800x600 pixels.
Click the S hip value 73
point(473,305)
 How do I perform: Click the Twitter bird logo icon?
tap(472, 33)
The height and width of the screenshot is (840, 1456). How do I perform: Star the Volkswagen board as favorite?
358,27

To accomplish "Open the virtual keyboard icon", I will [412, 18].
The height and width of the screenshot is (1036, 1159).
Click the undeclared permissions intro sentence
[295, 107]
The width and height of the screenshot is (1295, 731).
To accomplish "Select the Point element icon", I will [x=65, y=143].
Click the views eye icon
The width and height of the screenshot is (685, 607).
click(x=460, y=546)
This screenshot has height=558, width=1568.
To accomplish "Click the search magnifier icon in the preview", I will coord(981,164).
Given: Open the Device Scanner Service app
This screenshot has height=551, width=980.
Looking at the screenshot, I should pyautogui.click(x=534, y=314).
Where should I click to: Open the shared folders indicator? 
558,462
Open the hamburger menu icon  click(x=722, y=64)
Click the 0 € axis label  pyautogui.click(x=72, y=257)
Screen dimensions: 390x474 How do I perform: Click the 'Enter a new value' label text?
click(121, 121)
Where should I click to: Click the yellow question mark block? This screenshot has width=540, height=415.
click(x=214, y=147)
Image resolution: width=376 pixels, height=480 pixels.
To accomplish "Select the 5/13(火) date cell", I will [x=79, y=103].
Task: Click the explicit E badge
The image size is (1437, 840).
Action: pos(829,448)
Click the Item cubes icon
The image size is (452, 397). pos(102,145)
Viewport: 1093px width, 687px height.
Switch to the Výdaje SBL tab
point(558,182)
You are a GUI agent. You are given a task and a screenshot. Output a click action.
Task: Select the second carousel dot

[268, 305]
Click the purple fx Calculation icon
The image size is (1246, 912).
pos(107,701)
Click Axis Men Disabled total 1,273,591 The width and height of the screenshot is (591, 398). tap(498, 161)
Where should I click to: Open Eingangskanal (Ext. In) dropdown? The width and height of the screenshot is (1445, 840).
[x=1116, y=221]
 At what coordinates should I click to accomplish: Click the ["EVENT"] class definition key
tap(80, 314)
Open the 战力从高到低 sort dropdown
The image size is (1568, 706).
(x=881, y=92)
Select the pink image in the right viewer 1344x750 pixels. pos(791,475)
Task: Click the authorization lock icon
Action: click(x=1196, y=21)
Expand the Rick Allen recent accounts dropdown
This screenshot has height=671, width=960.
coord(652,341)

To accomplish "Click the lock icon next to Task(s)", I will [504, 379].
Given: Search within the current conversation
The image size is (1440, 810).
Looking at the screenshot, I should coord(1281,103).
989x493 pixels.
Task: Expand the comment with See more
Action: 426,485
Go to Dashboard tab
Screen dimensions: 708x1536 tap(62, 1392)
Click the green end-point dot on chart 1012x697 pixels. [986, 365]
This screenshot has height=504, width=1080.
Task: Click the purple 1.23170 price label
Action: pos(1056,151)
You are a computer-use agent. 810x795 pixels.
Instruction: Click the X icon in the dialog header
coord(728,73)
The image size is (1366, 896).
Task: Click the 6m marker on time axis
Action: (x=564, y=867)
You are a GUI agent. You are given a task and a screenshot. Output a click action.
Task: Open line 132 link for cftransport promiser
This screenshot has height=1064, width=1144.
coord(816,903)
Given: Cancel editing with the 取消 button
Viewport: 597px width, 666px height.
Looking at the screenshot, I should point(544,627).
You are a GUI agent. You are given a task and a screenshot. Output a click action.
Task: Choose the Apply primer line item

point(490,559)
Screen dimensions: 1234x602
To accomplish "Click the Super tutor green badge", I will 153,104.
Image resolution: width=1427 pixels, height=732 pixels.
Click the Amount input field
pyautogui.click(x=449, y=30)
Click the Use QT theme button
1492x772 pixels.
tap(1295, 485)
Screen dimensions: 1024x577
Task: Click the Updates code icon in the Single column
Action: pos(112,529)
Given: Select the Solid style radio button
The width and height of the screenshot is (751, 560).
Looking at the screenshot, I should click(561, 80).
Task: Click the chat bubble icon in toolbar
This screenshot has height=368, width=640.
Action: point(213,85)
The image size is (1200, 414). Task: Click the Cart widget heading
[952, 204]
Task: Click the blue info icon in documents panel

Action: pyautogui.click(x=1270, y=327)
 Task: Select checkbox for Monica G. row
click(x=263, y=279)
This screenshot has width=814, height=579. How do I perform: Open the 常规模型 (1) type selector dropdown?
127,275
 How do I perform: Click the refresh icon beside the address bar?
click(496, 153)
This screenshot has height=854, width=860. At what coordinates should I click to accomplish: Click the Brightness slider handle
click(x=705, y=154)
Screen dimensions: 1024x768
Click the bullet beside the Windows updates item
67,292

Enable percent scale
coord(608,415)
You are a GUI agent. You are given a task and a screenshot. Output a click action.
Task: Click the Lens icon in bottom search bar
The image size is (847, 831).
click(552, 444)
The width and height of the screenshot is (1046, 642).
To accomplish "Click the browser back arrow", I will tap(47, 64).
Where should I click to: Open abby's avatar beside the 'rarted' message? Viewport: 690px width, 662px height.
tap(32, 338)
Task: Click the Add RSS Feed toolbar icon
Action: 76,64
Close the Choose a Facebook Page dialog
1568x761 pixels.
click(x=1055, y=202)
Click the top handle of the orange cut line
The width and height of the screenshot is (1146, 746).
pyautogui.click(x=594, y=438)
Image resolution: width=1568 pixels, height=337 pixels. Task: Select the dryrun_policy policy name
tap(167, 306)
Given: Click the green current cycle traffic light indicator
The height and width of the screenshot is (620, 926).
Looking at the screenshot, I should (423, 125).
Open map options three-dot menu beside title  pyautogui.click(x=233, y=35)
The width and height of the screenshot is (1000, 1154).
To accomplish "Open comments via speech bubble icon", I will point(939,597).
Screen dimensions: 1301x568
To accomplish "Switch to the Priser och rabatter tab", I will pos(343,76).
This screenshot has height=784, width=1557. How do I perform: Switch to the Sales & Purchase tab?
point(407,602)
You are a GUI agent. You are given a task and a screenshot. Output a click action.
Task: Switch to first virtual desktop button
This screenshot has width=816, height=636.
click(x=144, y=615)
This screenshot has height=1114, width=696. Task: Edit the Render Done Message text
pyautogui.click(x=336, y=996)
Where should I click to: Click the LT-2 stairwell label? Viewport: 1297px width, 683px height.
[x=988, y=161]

----------------------------------------

» **What is needed**
Your task for the entries above: copy exactly the span starting with the line with "Viewport: 1093px width, 687px height." and going on through the line with "Given: Search within the current conversation", both lines included, and nothing else.

» **Expected output**
Viewport: 1093px width, 687px height.
Switch to the Výdaje SBL tab
point(558,182)
You are a GUI agent. You are given a task and a screenshot. Output a click action.
Task: Select the second carousel dot

[268, 305]
Click the purple fx Calculation icon
The image size is (1246, 912).
pos(107,701)
Click Axis Men Disabled total 1,273,591 The width and height of the screenshot is (591, 398). tap(498, 161)
Where should I click to: Open Eingangskanal (Ext. In) dropdown? The width and height of the screenshot is (1445, 840).
[x=1116, y=221]
 At what coordinates should I click to accomplish: Click the ["EVENT"] class definition key
tap(80, 314)
Open the 战力从高到低 sort dropdown
The image size is (1568, 706).
(x=881, y=92)
Select the pink image in the right viewer 1344x750 pixels. pos(791,475)
Task: Click the authorization lock icon
Action: click(x=1196, y=21)
Expand the Rick Allen recent accounts dropdown
This screenshot has height=671, width=960.
coord(652,341)

To accomplish "Click the lock icon next to Task(s)", I will [504, 379].
Given: Search within the current conversation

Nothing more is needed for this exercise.